Pourtant, et ce malgré un vrai joli succès à sa sortie, cette production hollywoodienne fut quelque peu oubliée aux cours des années. Sans doute parce que le reste de la carrière du réalisateur Lewis Allen ne s'est jamais montrée du même niveaux, ou que l'essai était une tentative assez unique à la fois pour la Paramount, alors spécialisée essentiellement dans les films légers, et pour le cinéma de genre américain, où les fantômes se révélaient la plupart du temps de vastes complots à la Scooby-doo. Cependant, The Uninvited ne sort pas de nulle part. Du roman de Dorothy Macardle tout d'abord, mais aussi d'une envie de répondre aux célèbres productions RKO de Val Lewton (La Féline, La Septième victime), impressionnantes par leur soins esthétiques et le sérieux de leurs approches. Pas question donc dans La Falaise mystérieuse de traiter le fantastique par-dessus la jambe, Lewis Allen embrasse immédiatement son sujet, ouvrant le métrage sur le plan évocateur de la fameuse falaise, martelée par les vagues, alors qu'une voix off évoque un monde intouchable, un surnaturel insaisissable. Lorsque l'école américain s'amuse des ghosthouse en bazardant généreusement tous les clichés attendus (squelettes, cryptes, toiles d'araignées...), ce dernier semble surtout marqué par une identité plus british, plus subtile, où l'essentiel des évocations de l'au-delà ne s'apercevront que par quelques détails. Un bouquet de fleur qui se flétrit, une mélodie au piano (devenue un célèbre standard de jazz) qui se fait plus lugubre, des pleurs au cœur de la nuit, des sensations évoquées d'un spleen, des senteurs sans origine ou un froid qui saisit, voilà comment les esprits de La Falaise mystérieuse s'incarne le plus souvent à l'écran.
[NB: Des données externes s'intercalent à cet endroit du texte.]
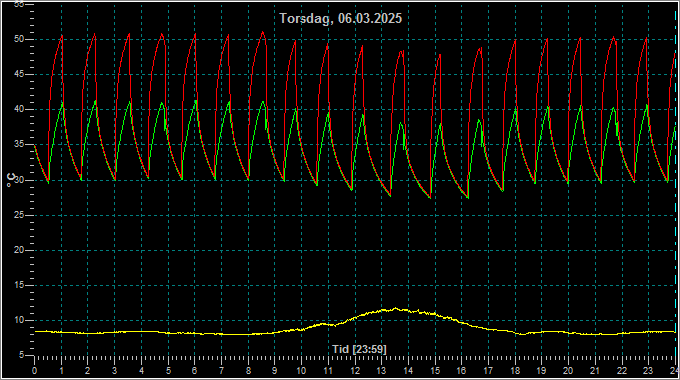Select hour 21 on the time axis
Image resolution: width=680 pixels, height=380 pixels.
point(595,371)
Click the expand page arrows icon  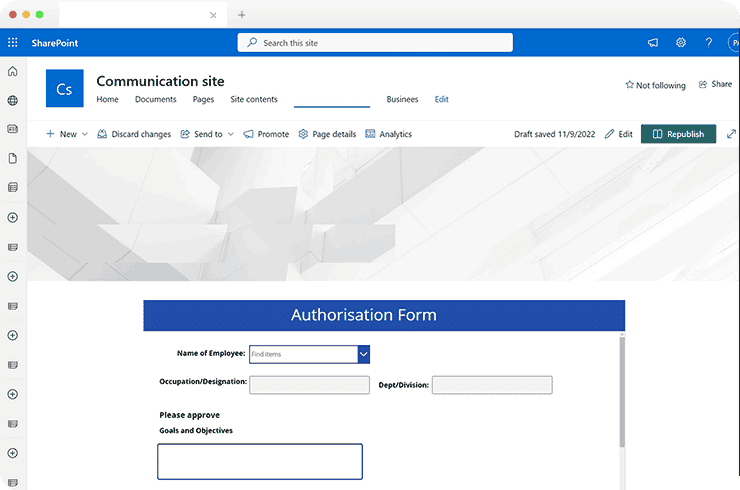(x=731, y=134)
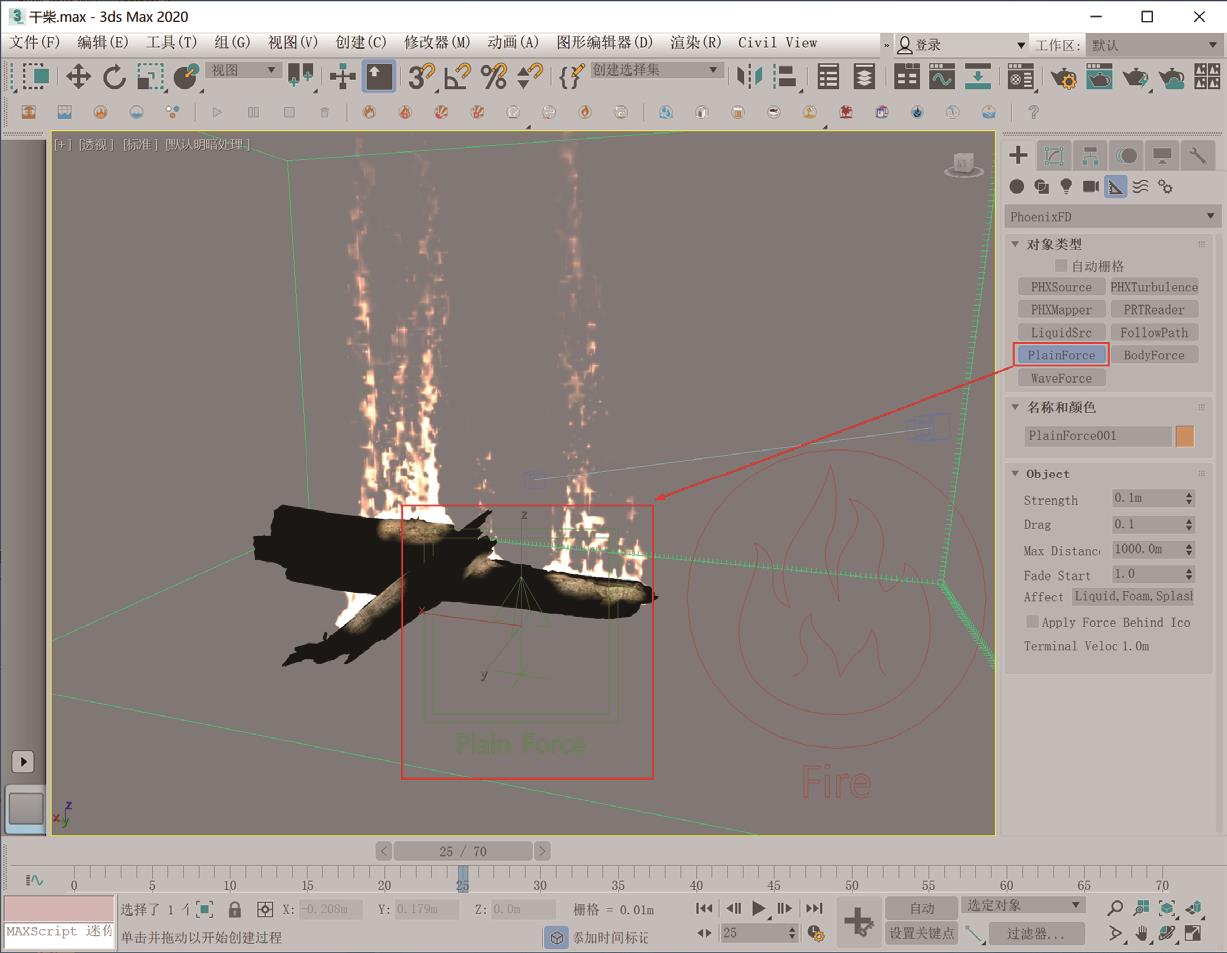Open the Curve Editor
This screenshot has height=953, width=1227.
941,77
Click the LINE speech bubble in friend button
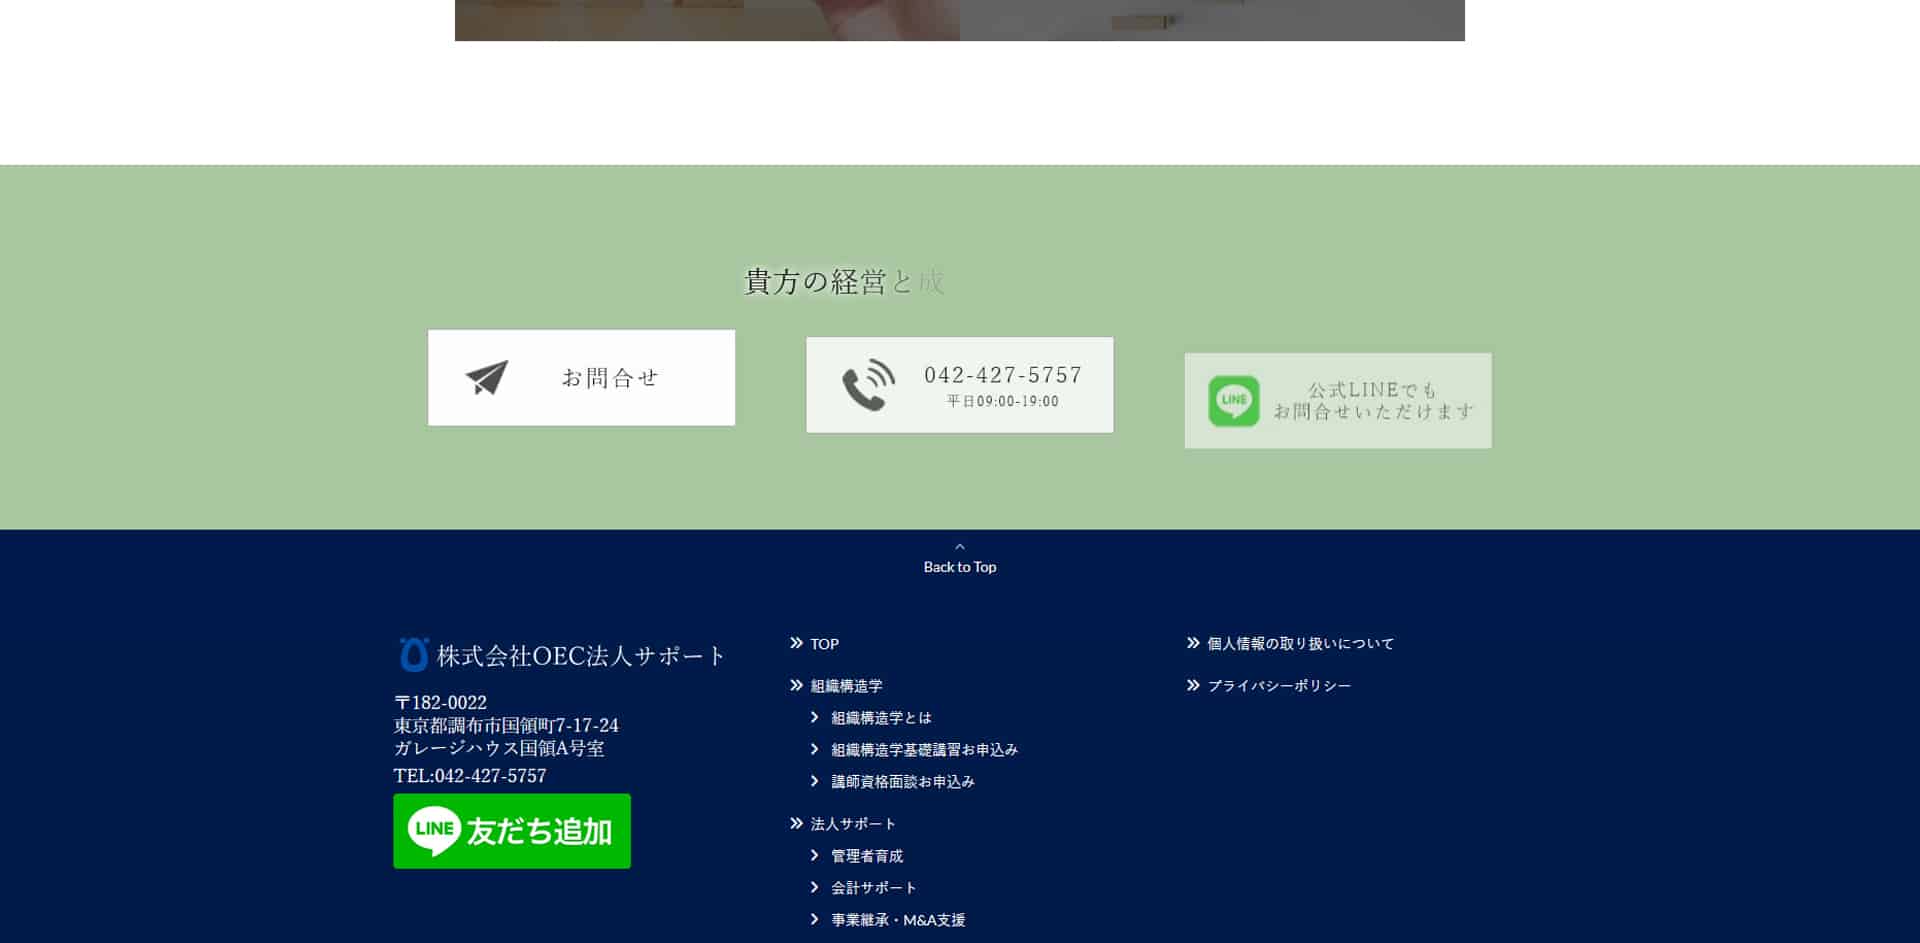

Aidé par la photographie habile de Charles Lang (Certains l'aiment chaud, Charade), jouant des contrastes entre la lumière naturelle et des intérieurs éclairés à la bougie, le réalisateur impose avec brio une atmosphère inquiétante, mais toujours avec un soupçon de romantisme gothique, hérité là encore, des grands classiques de la littérature anglaise. Si au final le (ou les) fameux fantôme apparaitra bien à l'écran, suite à une exigence des producteurs, le résultat est magnifique grâce à des effets spéciaux élégants, voir invisibles, et un design aussi simple que poétique. Une image qui laissera des traces jusqu'à des séquences très célèbres des Aventurier de l'arche perdue et Poltergeist ! Un beau film fantastique, légèrement teinté de film noir (mini-enquêtes, éclairages en clair obscure) mais aussi de comédie. Reflet certain de son époque et de son studio, The Uninvited mélange allégrement les genres, laissant au décontracté Ray Milland (Le Poison, Le Crime était presque parfait) le soin d'apporter une vraie touche de légèreté, une note d'amusement, mais aussi un soupçon de romance avec la superbe Gail Russell (Le Réveil de la sorcière rouge), jeune femme hantée mais tellement désirable et fragile. Un contraste qui peut parfois de décontenancer le spectateur, se croyant en zone de sécurité, mais qui empêche aussi une certaine montée en puissance, donnant au métrage un rythme assez égal tout du long.
Jamais bien loin du superbe Rebecca d'Alfred Hitchcock, et ce jusque dans les évocations d'amours saphiques interdits, La Falaise interdite n'est pas un chef d'œuvre inattaquable, mais reste une exploration originale et sans détour de la fameuse maison fantôme, dont on ressent encore l'impact aujourd'hui.